Michael Sampson is writing a series of articles as a follow-up to his discussion of "email vs collaboration technologies." The first looks at issues associated with tracking an ongoing conversation in email. Unresolved Issues with Email: Confusion in Conversation Flow, Jan 25 (with an addendum posted today). Here's the setup:
John's charge is indeed a problem with the technology of email. Email was designed to replace sending messages on paper with electronically delivered messages sent at great speed. Post-delivery issues of handling were left up to the individual recipient; email was not designed to re-aggregate those messages into a single overall summary once they hit the recipient's email inbox. Each recipient is responsible for working through each of the messages, figuring out which ones convey valuable information, which ones merely re-iterate what other people have already said, and where the flow of the conversation is going. Date and time ordering of email in the inbox helps with this somewhat, but if 6 of 7 project team members respond quickly to messages about a new topic, and then a couple of days later the 7th person re-enters the conversation and works through each of the messages in sequential order, there's going to be confusion generated.

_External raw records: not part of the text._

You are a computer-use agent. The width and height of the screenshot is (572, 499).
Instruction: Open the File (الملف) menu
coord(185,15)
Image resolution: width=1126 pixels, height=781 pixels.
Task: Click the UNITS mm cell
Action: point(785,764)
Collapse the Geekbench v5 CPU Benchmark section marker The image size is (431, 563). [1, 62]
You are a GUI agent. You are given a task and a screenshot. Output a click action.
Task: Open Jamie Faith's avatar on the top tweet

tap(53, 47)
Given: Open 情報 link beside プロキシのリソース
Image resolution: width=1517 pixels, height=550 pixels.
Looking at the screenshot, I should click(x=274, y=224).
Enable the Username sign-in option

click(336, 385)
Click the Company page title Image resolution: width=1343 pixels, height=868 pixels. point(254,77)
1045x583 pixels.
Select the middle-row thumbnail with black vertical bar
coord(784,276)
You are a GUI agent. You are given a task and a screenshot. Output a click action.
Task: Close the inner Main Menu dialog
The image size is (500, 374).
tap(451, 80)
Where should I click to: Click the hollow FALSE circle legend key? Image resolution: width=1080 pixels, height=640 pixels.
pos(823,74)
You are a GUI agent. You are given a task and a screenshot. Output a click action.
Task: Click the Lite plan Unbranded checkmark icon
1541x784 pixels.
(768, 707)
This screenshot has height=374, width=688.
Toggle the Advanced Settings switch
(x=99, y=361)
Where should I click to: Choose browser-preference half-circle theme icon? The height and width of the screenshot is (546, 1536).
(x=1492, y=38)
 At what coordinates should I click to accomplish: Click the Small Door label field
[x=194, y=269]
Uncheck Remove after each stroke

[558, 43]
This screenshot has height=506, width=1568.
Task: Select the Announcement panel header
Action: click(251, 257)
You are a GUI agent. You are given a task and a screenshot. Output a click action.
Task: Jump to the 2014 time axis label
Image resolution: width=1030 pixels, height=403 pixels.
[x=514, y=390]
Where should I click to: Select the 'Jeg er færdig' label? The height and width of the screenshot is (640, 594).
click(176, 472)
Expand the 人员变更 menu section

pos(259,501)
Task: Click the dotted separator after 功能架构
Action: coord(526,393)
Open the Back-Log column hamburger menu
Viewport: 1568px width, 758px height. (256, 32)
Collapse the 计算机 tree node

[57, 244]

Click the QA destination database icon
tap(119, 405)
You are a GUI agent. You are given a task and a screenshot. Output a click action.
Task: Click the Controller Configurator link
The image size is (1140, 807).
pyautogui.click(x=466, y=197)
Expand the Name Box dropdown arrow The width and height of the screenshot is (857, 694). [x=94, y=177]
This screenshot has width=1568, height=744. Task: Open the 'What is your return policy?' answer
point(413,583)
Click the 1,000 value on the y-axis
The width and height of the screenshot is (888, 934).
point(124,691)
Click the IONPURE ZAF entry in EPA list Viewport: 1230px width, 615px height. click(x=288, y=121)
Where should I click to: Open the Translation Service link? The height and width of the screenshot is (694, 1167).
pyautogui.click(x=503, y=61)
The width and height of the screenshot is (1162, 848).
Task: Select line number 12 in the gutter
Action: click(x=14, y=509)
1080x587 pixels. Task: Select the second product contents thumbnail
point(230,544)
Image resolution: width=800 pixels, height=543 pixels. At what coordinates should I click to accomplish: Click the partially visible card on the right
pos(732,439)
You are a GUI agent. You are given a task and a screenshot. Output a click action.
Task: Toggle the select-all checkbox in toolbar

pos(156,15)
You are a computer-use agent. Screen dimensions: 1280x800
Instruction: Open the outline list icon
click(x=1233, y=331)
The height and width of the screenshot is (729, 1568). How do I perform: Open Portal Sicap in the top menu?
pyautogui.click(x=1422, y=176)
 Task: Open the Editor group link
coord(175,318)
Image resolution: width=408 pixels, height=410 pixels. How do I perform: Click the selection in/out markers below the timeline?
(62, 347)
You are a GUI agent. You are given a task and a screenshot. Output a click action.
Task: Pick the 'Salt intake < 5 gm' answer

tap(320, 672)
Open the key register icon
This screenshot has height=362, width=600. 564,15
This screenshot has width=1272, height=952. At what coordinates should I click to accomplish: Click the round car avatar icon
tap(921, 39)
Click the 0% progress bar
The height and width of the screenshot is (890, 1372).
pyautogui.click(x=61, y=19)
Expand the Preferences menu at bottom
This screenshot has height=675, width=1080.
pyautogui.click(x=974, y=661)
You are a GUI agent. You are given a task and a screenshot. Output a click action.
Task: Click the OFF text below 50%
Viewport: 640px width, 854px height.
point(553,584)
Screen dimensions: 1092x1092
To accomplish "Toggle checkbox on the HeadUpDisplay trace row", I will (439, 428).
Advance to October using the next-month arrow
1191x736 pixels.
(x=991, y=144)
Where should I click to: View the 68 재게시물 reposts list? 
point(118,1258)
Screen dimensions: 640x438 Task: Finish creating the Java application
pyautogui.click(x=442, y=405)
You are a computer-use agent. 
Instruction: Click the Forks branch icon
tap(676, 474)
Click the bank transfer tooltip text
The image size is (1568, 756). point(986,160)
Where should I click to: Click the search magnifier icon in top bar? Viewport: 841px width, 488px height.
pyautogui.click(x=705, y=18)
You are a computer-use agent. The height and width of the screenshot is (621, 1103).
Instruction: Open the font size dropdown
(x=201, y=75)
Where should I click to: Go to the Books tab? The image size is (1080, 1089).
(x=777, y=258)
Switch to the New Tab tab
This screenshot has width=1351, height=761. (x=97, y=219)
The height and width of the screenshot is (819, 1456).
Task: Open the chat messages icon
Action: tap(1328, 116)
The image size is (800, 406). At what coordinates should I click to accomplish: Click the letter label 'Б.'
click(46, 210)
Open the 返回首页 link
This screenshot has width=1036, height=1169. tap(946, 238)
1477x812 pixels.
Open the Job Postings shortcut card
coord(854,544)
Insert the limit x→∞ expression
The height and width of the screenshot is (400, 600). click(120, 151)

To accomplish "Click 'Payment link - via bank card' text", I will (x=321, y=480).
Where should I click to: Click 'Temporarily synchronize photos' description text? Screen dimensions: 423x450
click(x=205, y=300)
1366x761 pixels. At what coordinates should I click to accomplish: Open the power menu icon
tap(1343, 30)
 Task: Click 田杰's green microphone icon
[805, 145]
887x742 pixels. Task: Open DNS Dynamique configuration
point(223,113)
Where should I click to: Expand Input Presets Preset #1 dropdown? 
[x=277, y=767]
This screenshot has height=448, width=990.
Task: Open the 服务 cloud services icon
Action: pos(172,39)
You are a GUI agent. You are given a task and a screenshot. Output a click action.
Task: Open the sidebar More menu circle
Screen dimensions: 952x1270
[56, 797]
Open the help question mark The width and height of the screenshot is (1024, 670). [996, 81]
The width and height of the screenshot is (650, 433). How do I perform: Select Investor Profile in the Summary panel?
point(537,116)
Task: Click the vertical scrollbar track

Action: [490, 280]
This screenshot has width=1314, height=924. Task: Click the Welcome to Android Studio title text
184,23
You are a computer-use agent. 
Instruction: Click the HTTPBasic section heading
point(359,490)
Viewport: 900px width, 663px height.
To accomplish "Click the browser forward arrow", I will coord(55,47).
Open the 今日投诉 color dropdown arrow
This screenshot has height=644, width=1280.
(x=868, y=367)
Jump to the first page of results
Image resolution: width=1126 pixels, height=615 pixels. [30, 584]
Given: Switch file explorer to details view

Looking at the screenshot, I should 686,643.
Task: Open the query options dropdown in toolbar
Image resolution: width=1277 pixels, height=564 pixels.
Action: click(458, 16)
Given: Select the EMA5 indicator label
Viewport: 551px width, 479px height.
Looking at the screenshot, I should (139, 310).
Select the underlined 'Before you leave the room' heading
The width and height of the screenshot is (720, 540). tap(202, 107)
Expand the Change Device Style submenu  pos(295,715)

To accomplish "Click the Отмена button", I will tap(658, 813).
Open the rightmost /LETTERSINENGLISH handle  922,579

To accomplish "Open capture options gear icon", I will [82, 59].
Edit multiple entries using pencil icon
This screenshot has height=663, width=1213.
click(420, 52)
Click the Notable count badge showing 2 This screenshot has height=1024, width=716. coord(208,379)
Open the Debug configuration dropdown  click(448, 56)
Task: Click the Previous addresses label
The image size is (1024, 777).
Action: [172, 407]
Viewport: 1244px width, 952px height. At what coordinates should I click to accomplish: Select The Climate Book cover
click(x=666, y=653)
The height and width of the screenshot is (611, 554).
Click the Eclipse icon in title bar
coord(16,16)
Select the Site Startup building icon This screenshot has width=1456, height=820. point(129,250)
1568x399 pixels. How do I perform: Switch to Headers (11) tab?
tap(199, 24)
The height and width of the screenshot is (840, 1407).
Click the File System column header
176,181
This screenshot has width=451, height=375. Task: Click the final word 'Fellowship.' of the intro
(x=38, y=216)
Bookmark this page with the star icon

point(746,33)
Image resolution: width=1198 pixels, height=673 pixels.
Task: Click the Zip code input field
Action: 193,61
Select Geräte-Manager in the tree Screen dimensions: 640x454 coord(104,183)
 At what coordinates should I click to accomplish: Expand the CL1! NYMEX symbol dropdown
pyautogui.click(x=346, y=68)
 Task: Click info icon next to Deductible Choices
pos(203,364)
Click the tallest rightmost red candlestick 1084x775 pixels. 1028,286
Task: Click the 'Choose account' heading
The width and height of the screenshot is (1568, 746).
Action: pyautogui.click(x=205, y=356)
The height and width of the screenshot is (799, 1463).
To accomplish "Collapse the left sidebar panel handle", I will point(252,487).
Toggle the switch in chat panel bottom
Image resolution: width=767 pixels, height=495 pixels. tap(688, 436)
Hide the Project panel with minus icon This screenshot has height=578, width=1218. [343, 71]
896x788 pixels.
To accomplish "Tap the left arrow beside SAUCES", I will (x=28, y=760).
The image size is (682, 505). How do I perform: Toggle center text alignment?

This is a familiar problem to almost anyone who works in teams; attempts to have a long conversation even with one person in email; or participates in email-based mailing lists. At some point, you lose the boat.
What are the costs of this? Sampson lists frustration, misunderstandings, constant reevaluation of topic fit, fragmented and time-delayed conversations, and scattered messages. The result is that "people have to work harder" to have a conversation and collaborate than they would if they were using tools (and practices) that work better with the idea of a conversation.
My favorite frustration happens when someone says something odd that creates loads and loads confusion before getting rectified. Most famously this turns into flame wars in mailing lists. But even more dangerous are the one that don't get corrected and remain on the record. This has been the source of many adverse decisions in the courts.
Beyond dumping e-mail altogether, how can people make the good use of the technology in the setting of a conversation? (Many of these are good habits in general too.)
- Don't surprise people with the conversation. Those who don't have the context are going to ask lots of background questions, or make incorrect assumptions, or be overwhelmed.
- Only hold conversations with the appropriate people. Don't include people (your boss) in a conversation "for their information." Give the FYI's a summary at the end instead.
- Practice good writing skills. Be succinct. If the conversation truly requires a long response, place a summary in the first line, so people know what their getting into (or skipping).
- Read everything before replying. If it's a vocal group, check for other responses after you've composed your response.
- Develop a standard for stripping previous message text when replying (i.e. keep only the relevant text). This isn't so much a size issue as a too-much-to-look-at issue.
- If the topic splits, start additional discussions with new, descriptive subject lines.
- If the discussion goes longer than a few days or if it is very sensitive, figure out another way to come to conclusion. Gather everyone in a 15-minute meeting, teleconference, something. Then wrap up the issue in a final email / summary for everyone.
- If a document (paper, presentation, spreadsheet) is involved, please move it to a shared location and/or make one person responsible for incorporating the changes and suggestions of the group. Shipping around multiple edits and versions of a document is a recipe for getting nothing done.
I'm sure there are other techniques. Feel free to suggest your own -- or point me to similar summaries of good email habits for group collaboration.